Later in the illness, people may experience different symptoms, which include:
• Involuntary movements
• Difficulty in speech and swallowing
• Weight loss as well as emotional changes, resulting in:
• Stubbornness
• Frustration
• Mood swings
• Depression
Chorea (derived from the Greek word meaning to dance) is the most common movement disorder seen in HD. Chorea is a characteristic feature of HD and, until recently; the disorder commonly was called Huntington chorea. Chorea, as defined by the World Federation of Neurology, is a state of excessive, spontaneous movements, irregularly timed, randomly distributed, and abrupt. Severity of chorea may vary from restlessness with mild intermittent exaggeration of gesture and expression, fidgeting movements of the hands, and unstable dance like gait to a continuous flow of disabling violent movements. Initially, mild chorea may pass for fidgetiness. Severe chorea may appear as uncontrollable flailing of the extremities (i.e., ballism), which interferes with function.
Cognitive decline is characteristic of HD, but the rate of progression among individual patients can vary considerably. Dementia and the psychiatric features of HD are perhaps the earliest and most important indicators of functional impairment.
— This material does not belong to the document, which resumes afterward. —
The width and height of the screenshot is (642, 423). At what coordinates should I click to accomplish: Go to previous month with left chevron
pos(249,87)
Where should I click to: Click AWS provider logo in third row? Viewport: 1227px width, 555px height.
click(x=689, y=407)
The dementia syndrome associated with HD includes early onset behavioral changes, such as irritability, untidiness, and loss of interest.
Slowing of cognition, impairment of intellectual function, and memory disturbances are seen later. This pattern corresponds well to the syndrome of sub cortical dementia, and it has been suggested to reflect dysfunction of frontal-sub cortical neuronal circuitry. Early stages of HD are characterized by deficits in short-term memory, followed by motor dysfunction and a variety of cognitive changes in the intermediate stages of dementia. These deficits include diminished verbal fluency, problems with attention, executive function, visuospatial processing, and abstract reasoning.
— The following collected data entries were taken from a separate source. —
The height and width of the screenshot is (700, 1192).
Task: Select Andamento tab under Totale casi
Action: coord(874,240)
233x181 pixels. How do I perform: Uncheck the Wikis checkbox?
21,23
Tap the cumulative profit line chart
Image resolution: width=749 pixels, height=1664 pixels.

Language skills become affected in the final stages of the illness, resulting in a marked word-retrieval deficit. The behavioral disorder of HD is represented most commonly by affective illness. Depression is more prevalent, with a small percentage of patients experiencing episodic bouts of mania characteristic of bipolar disorder. Patients with HD and persons at risk for HD may have an increased rate of suicide. Patients with HD also can develop psychosis, obsessive-compulsive symptoms, sexual and sleep disorders and changes in personality.
Causes
The selective neuronal dysfunction and subsequent loss of neurons in the striatum, cerebral cortex, and other parts of the brain can explain the clinical picture seen in cases of HD. Several mechanisms of neuronal cell death have been proposed for HD, including excitotoxicity, oxidative stress, impaired energy metabolism, and apoptosis.
Excitotoxicity
Excitotoxicity refers to the neurotoxin effect of excitatory amino acids in the presence of excessive activation of postsynaptic receptors. Intrastriatal injections of kainic acid, an agonist of a subtype of glutamate receptor, produce lesions similar to those seen in HD.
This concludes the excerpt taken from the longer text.